Também associado da SBGG, o médico geriatra Thiago Póvoa complementa que a parca oferta desses especialistas faz com que eles sejam mal distribuídos no Brasil, se concentrando apenas nas capitais. Póvoa aponta a falta de políticas públicas que promova a integração da terceira idade na sociedade como uma agravante na falta de atendimento adequado. "Falta cuidado com quem envelhece. Para piorar a situação, falta vontade política" diz. "O geriatra não cuida só de quem já é velho, cuida de todos que estão caminhando para o envelhecimento para que esse processo ocorra de forma saudável", afirma.
O especialista alerta que o acesso e o cuidado ao idoso recai sobre toda a sociedade. "A SBGG recomenda que todos os setores lancem um olhar mais atento, compreenda as dificuldades e pratique a inclusão desses indivíduos de maneira a prezar pela saúde física e mental de todos", lembra.
O gerontólogo da SBGG Otávio Nóbrega confirma a crescente exclusão dos idosos no sistema de saúde complementar. "Mesmo quando essa população está interessada em arcar com os custos, há dificuldades no ingresso em planos de saúde, por questões de estratégia comercial", destaca o especialista.
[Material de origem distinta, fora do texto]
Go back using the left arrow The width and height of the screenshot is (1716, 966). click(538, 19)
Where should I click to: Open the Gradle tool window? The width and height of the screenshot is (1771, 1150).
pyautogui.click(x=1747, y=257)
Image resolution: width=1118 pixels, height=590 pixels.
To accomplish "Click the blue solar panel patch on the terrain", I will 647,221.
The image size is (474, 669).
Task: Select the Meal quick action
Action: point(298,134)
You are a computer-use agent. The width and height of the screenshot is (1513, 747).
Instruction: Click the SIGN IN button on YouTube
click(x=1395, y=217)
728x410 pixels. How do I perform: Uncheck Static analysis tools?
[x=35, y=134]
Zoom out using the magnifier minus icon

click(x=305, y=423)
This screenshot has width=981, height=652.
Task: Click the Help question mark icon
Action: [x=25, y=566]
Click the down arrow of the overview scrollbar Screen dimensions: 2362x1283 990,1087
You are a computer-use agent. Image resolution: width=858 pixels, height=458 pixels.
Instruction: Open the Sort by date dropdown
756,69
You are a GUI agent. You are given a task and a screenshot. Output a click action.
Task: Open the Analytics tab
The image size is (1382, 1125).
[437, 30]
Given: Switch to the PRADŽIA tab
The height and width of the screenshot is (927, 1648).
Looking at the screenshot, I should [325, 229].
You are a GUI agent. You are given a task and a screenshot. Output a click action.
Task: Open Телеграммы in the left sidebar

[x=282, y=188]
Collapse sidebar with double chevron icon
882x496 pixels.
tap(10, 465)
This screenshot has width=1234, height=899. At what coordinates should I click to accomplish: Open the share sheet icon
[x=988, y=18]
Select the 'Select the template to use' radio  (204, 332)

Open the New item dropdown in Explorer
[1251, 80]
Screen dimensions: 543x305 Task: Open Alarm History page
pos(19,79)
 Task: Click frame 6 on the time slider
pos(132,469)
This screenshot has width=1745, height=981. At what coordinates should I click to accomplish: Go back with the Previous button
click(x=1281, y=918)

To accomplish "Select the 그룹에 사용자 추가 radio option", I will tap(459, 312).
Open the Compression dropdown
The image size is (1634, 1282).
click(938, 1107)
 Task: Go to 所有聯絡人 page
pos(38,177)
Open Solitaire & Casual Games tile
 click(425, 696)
De acordo com dados do Conselho Federal de Medicina (CFM), apenas 1% dos médicos em formação escolhem a geriatria. Além disso, as vagas de residência na área não são preenchidas por falta de interesse.
Uma das mais sérias consequências da pouca oferta de médicos geriatras, afirma Nóbrega, é o consumo excessivo de medicamentos. "No SUS, há situações clínicas em que a única alternativa do idoso é consumir medicamentos inadequados", diz.
Póvoa destaca que a ausência de políticas públicas voltadas à terceira idade culmina na superlotação de pronto socorros e postos de saúde. E que o desfalque de geriatras no país é, também, uma questão de diferença de classe social, principalmente por conta da concentração de médicos nas capitais, sobretudo na região sudeste. "São poucos profissionais, e muito mal distribuídos", afirma, ponderando que a desigualdade social faz com que o envelhecer seja muito diferente entre as camadas da sociedade. "Não é fácil ser idoso no Brasil sem a garantia de uma assistência digna", lamenta.